Satiety controls behavior in Hydra through an interplay of pre-enteric and central nervous system-like neuron populations
Christoph Giez,
Christopher Noack,
Ehsan Sakib,
Lisa-Marie Hofacker,
Urska Repnik,
Marc Bramkamp,
Thomas C.G. Bosch
Affiliations
Christoph Giez
Zoological Institute, University of Kiel, Am Botanischen Garten 1-9, 24118 Kiel, Germany; Neural Circuits and Evolution Laboratory, Francis Crick Institute, London NW1 1AT, UK; Corresponding author
Christopher Noack
Zoological Institute, University of Kiel, Am Botanischen Garten 1-9, 24118 Kiel, Germany
Ehsan Sakib
Zoological Institute, University of Kiel, Am Botanischen Garten 1-9, 24118 Kiel, Germany
Lisa-Marie Hofacker
Zoological Institute, University of Kiel, Am Botanischen Garten 1-9, 24118 Kiel, Germany
Urska Repnik
Centrale Microscopy, University of Kiel, Am Botanischen Garten 1-9, 24118 Kiel, Germany
Marc Bramkamp
Centrale Microscopy, University of Kiel, Am Botanischen Garten 1-9, 24118 Kiel, Germany; Institute for General Microbiology, University of Kiel, Am Botanischen Garten 1-9, 24118 Kiel, Germany
Thomas C.G. Bosch
Zoological Institute, University of Kiel, Am Botanischen Garten 1-9, 24118 Kiel, Germany; Corresponding author
Summary: Hunger and satiety can have an influence on decision-making, sensory processing, and motor behavior by altering the internal state of the brain.

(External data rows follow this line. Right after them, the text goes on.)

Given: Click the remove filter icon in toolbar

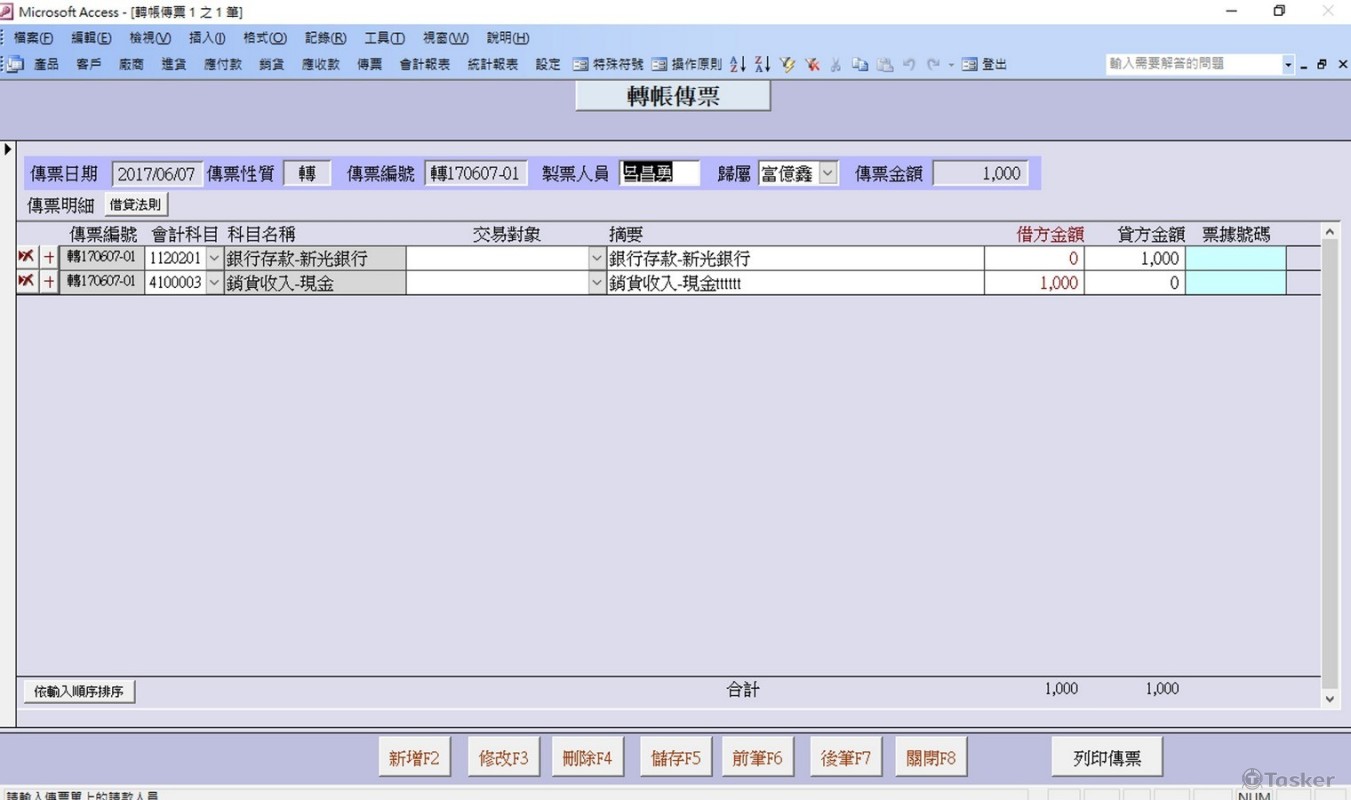Looking at the screenshot, I should tap(812, 64).
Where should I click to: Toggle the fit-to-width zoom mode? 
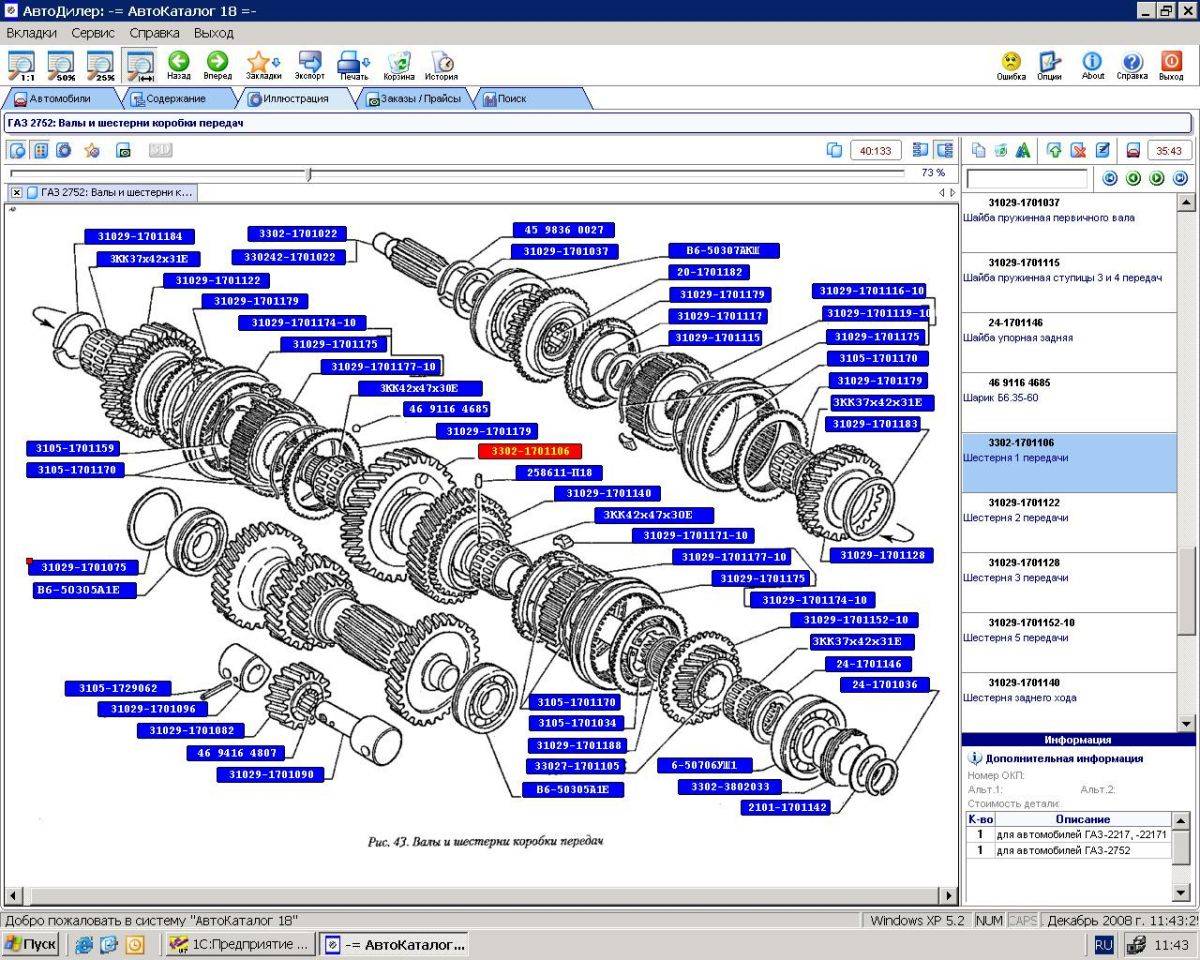[140, 65]
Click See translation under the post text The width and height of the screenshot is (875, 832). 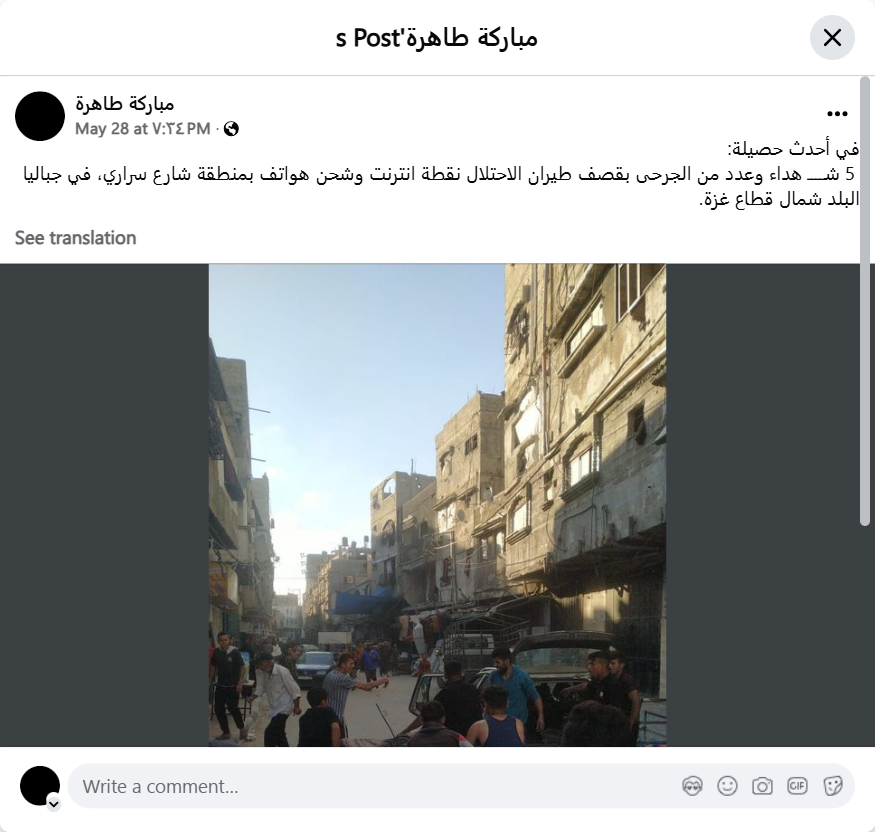[x=75, y=238]
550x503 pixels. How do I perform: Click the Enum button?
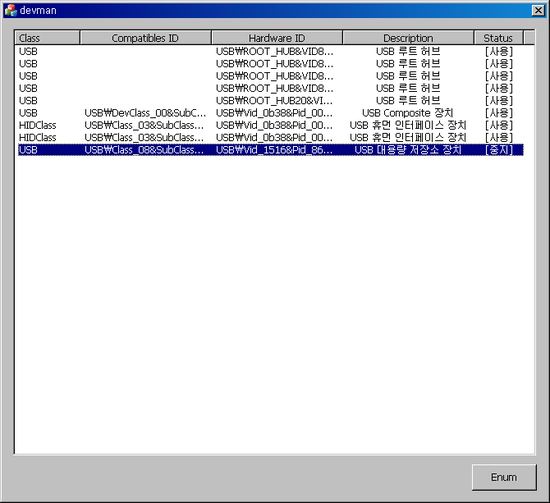pos(504,477)
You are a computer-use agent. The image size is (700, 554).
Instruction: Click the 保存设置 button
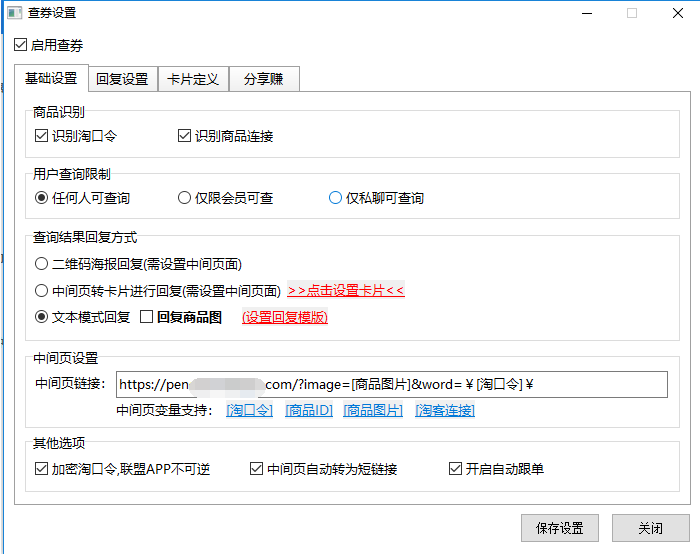click(x=559, y=528)
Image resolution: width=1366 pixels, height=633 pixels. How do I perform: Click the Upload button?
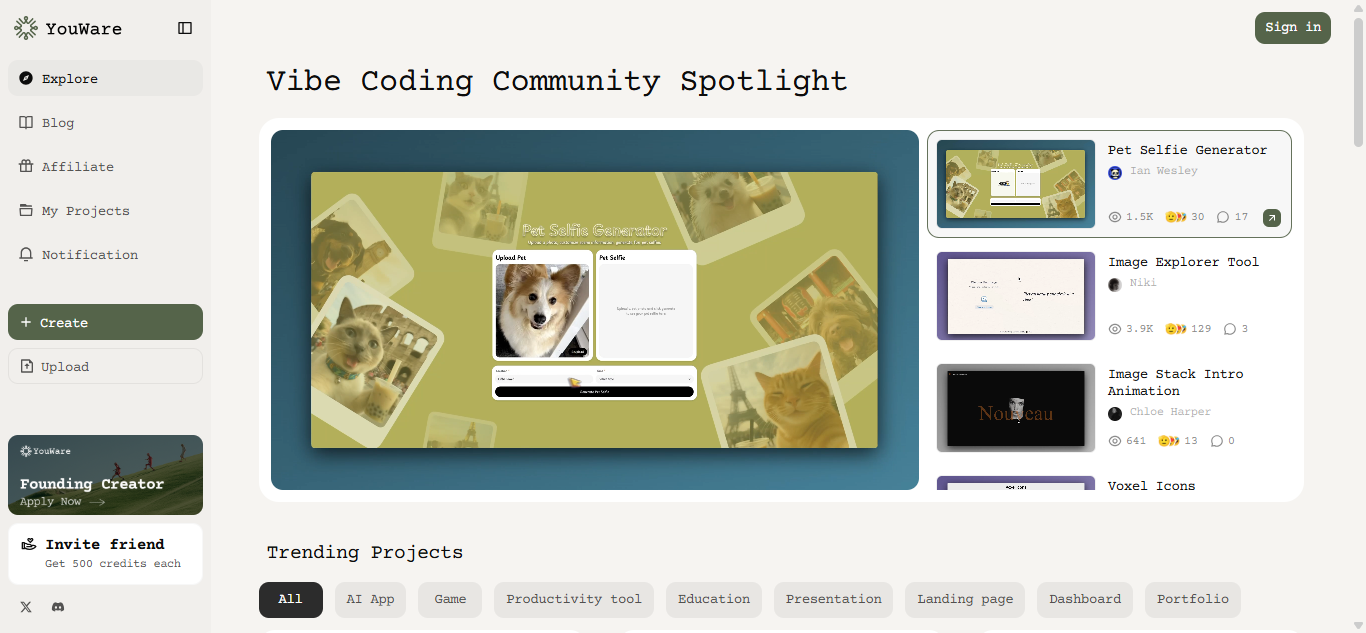click(105, 366)
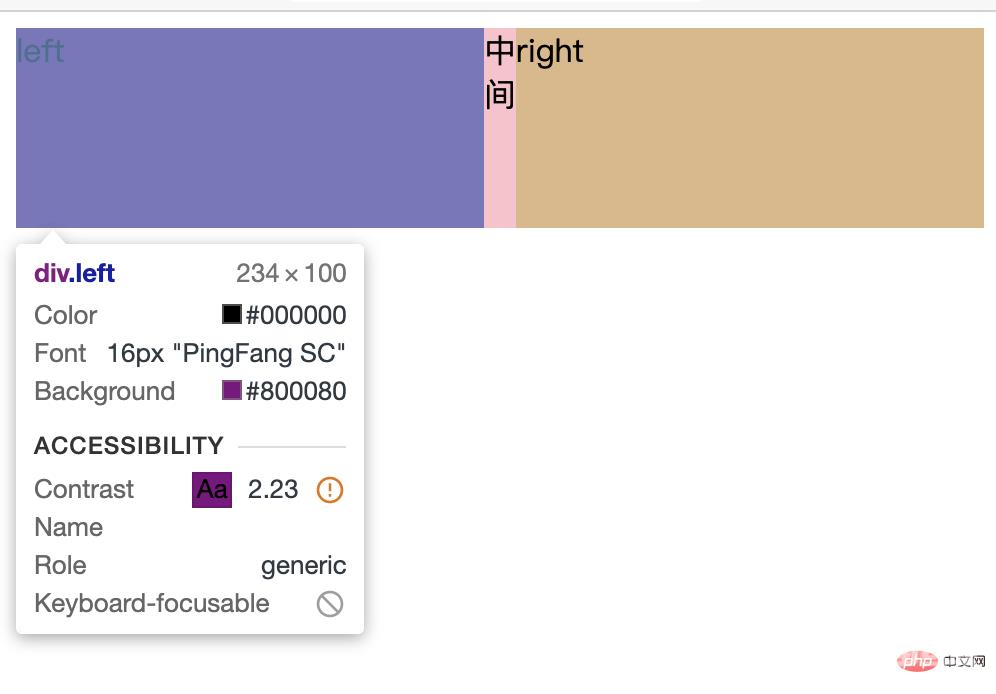This screenshot has height=694, width=996.
Task: Click the Background property label
Action: [105, 391]
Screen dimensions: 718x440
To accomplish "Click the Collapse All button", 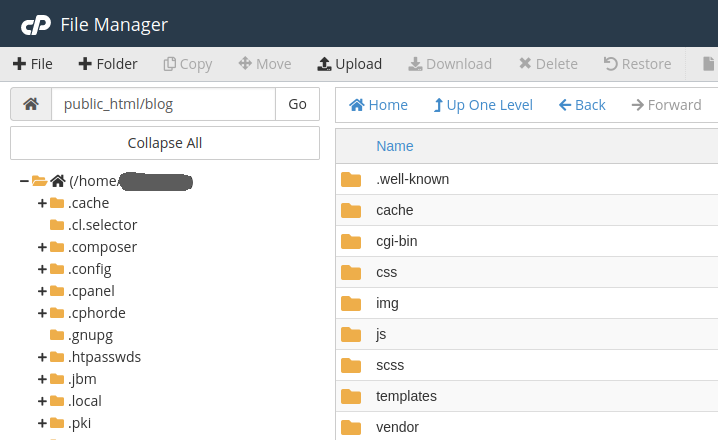I will coord(165,143).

This process necessitates the integration of peripheral sensory stimuli into the central nervous system. Here, we show how animals without a central nervous system such as the cnidarian Hydra measure and integrate satiety into neuronal circuits and which specific neuronal populations are involved. We demonstrate that this simple nervous system, previously referred to as diffuse, has an endodermal subpopulation (N4) similar to the enteric nervous system (feeding-associated behavior) and an ectodermal population (N3) that performs central nervous system-like functions (physiology/motor). This view of a supposedly simple nervous system could open an important window into the origin of more complex nervous systems.